One of the most important steps before installing hardwood floors is thoroughly cleaning the subfloor. This will ensure the surface is clean, level, and mold-free before laying the floor.

This is important because the subfloor is the foundation for your flooring, and a dirty or poorly prepared surface can cause damage to your new floor. It can also lead to unwanted sounds and sagging, which can result in higher maintenance costs down the road.

You can clean the subfloor with a standard mop or with a shop vac. Make sure you vacuum out all of the old staples and nails and any other dirt or debris that may have accumulated on the floor.

Alternatively, you can mix one part bleach or hydrogen peroxide with three parts water and use this solution to clean the subfloor. Just be careful not to get too much water on the wood because this can cause moisture damage to the floor.

Remove all stains and smells from the subfloor before laying down your new floors, especially if you plan to install them in an area with pets or heavy traffic. Using an enzymatic cleaner will help to neutralize pet urine, oil, blood, wine, and other odors that can be present on the subfloor.
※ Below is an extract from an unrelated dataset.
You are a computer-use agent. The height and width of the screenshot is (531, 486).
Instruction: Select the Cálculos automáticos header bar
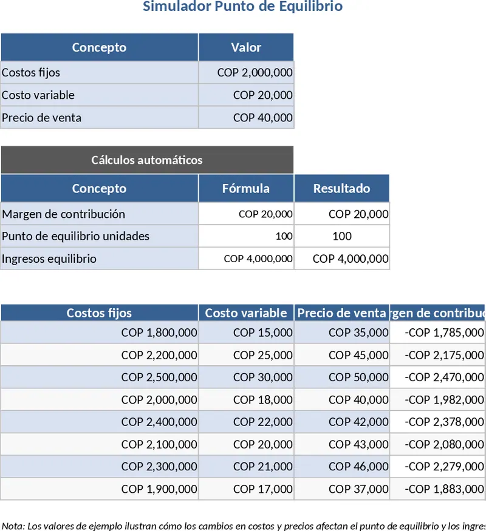[147, 160]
You should also use a moisture meter to test the moisture levels of the subfloor and joists. Check the manufacturer’s instructions and follow them closely to ensure the subfloor is properly dry before laying your floors.

Prep the Room

Before you and the pros move in to start installing the floors, a few things need to be done. First, all the furniture needs to be removed from the room so that the flooring installers have room to work safely and effectively.

The next step is to remove all items that could break, such as artwork and mirrors hung on the walls. Also, any long window treatments that can get in the way of the installation process need to be taken down.

Once the room is cleared, you can begin your hardwood floor installation. Depending on the type of floor you choose, there are three methods for installation: floating, nail-down, and glue.

Floating is the easiest of the three methods. It does require nails, but it can be easily installed over vinyl surfaces and is recommended for most DIYers.

Nail-down is one of the more common methods, but it requires a bit more skill. It is typically used in high-traffic areas, like kitchens and bathrooms.

To install this method, place spacers between the wall and your first row of planks to create a perimeter that leaves a 1/4″ expansion gap. Pre-drill and nail your first row of planks, then drive staples at a 45-degree angle right above the tongue of the board, every 3-4 inches along the length of each plank.

The last few rows will be too close to the wall to use a pneumatic stapler, so you can either use a pull bar to pull the boards into place or face-nail them down. You can also stagger the ends of your end rows to give them a more natural wood look.